Alienation Descends To Language
In the face of continued conservative political achievements, many leftists still place a great deal of stock in the fact that American politics is still dominated by a metapolitical center. Some of us swing to the right of center, others swing to the left, but none of us ever move very far away from the middle unless we're what newspapers and politicians are fond of calling "hardliners," or "extremists." Most Americans, with the exception of ultra-right wingers, shy away from allowing themselves to be labeled as zealots of any political persuasion because the language which they've learned to use when they talk about politics always implies liberal political commitments, even when what they're actually saying is highly conservative. In this context, using language which overtly affirms one's political identity isn't considered to be a legitimate way of expressing oneself politically. It always discredits you in the eyes of your listeners because it's not inclusive.
You can't say you're a leftist, otherwise people think you're an historical anachronism who pretends 1989 never happened. You can't say you're a right-winger either, otherwise people think that you're a racist who wants to bring back segregation, even if the people who would accuse them of racism would themselves be uncomfortable having black folks move in next door. But you can always express your opinions in code, as it were, by paying lip-service to the rules governing political expression defined by now discredited liberal political ideologies which call right-wing discourse "hate speech," when it deals with matters of race, and left-wing discourse "Communist," when it deals with matters of class. You can call for revolution, but it's got to be cultural, not political. You can criticize capitalism, but it's got to be because you prefer small businesses to multinational corporations. And you can voice hatred of women, Jews, homosexuals and ethnic minorities, but you have to use language which shows how minorities infringe upon your own right to discriminate in a democratic society.

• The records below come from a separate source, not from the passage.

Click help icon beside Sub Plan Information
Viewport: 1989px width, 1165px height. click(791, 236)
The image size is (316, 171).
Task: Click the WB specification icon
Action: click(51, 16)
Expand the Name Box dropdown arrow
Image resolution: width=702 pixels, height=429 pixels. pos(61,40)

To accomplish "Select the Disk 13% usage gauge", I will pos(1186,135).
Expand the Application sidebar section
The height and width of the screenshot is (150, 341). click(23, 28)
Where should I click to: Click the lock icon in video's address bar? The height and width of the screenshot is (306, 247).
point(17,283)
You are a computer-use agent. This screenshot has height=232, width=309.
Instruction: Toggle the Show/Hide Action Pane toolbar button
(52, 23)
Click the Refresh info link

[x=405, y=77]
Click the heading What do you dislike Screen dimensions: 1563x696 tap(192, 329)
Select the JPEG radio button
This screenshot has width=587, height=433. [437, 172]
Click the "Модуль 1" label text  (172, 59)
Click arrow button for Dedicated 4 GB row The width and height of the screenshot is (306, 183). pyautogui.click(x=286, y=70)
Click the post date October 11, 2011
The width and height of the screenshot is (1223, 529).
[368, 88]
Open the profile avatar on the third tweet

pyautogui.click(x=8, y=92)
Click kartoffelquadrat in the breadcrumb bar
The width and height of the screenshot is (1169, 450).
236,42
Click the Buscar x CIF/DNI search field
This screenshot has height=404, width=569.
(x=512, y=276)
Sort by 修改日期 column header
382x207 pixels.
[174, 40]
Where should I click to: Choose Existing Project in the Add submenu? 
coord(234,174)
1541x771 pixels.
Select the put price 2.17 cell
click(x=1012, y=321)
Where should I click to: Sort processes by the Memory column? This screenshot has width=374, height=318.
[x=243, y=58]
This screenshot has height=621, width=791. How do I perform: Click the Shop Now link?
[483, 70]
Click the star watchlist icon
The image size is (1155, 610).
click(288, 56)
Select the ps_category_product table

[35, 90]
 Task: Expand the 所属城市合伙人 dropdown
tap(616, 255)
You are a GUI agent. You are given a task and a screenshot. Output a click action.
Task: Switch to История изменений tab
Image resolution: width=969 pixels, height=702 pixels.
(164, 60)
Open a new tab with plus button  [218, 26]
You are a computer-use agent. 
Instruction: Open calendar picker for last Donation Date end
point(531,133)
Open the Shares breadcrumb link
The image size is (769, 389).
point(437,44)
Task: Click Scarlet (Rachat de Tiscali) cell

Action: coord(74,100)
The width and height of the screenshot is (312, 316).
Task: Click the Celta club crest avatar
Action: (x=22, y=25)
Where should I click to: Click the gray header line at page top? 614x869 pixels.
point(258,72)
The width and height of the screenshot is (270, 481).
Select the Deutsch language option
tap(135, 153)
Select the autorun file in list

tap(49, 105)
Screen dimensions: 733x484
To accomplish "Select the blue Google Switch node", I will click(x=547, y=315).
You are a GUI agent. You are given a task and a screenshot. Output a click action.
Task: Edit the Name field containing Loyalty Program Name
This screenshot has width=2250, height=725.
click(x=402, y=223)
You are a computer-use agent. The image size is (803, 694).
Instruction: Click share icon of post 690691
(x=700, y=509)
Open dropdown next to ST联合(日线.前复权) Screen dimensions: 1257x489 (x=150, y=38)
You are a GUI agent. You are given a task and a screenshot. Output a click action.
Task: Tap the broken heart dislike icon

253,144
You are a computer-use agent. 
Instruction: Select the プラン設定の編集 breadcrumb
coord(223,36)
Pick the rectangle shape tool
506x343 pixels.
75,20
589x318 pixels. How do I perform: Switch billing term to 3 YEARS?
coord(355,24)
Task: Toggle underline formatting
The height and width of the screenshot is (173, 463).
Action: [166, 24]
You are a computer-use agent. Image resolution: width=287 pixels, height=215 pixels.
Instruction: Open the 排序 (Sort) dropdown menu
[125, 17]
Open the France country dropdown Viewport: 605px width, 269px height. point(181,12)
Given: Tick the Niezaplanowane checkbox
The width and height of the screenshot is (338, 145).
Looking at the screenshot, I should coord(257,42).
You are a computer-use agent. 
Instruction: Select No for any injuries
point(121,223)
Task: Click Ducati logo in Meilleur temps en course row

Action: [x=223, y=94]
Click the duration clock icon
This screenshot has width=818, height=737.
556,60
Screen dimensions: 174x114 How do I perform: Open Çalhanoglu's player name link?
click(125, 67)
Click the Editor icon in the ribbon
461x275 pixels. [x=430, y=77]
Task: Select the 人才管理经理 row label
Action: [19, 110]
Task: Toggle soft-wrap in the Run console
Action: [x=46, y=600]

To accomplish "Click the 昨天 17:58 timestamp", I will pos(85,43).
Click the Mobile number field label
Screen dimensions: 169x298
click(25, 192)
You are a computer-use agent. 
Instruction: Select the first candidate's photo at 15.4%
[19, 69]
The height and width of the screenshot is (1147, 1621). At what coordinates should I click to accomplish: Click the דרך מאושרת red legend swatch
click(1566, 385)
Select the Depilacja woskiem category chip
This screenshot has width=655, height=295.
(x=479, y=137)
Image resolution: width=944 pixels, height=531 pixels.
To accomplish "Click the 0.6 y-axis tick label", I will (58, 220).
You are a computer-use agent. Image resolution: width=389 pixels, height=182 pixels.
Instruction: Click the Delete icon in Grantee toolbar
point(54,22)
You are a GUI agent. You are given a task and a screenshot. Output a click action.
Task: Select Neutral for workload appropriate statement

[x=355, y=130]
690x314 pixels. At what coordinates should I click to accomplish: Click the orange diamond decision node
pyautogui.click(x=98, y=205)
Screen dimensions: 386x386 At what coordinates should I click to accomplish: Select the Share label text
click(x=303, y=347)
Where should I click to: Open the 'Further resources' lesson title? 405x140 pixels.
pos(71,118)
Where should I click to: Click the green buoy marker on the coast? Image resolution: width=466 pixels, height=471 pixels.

For example, an Evangelical Christian could say, "My right to worship Jesus Christ is infringed upon by other religions having the same right to worship their own gods as I do." A Libertarian could argue that "All forms of state intervention in the economy are undemocratic because they restrict the rights of producers to create commodities in freedom." Or a white supremacist could say, "Giving blacks and Hispanics the same rights as whites discriminates against whites' right to live in a white society." What we have here is a distinction between rhetoric and meaning, where Americans consistently feel compelled to employ language informed by liberalism in order to communicate conservative political sentiments. What's deceiving about this is how much conservatives have learned to navigate their way through the taboos of liberal rules governing linguistic conduct. Once you learn the language of rights, you can argue on behalf of anything. The problem is that, while the left has, to a certain extent, learned the same lesson, it has done so with less self-awareness to its own built-in conservative prejudices.
The way conservatives speak about politics is more important than the way the left does, because right-wing political discourse is paradigmatic of the manner in which Americans communicate their political identities when they talk about any political issue which concerns them. No one explicitly discloses what they mean because liberal ideologies forbids them from doing so. While one could argue that conservatives use liberal political rhetoric because they fear being censored, one could also make the same conclusions about the way leftists speak about politics. But that's even more troubling, because once you look at the situation you realize that it's been so long since leftists learned to speak in liberal code that they've actually started to speak like neo-conservatives. Unlike real conservatives, the so-called left doesn't communicate radically anti-democratic ideas clothed in liberal rhetoric. It communicates neo-conservative cultural ideas instead. This makes leftist discourse a lot more transparent than right-wing discourse because of the extent to which the ideologies it communicates correspond to the liberal rhetorical conventions we associate with conservative political expression rather than contradict them.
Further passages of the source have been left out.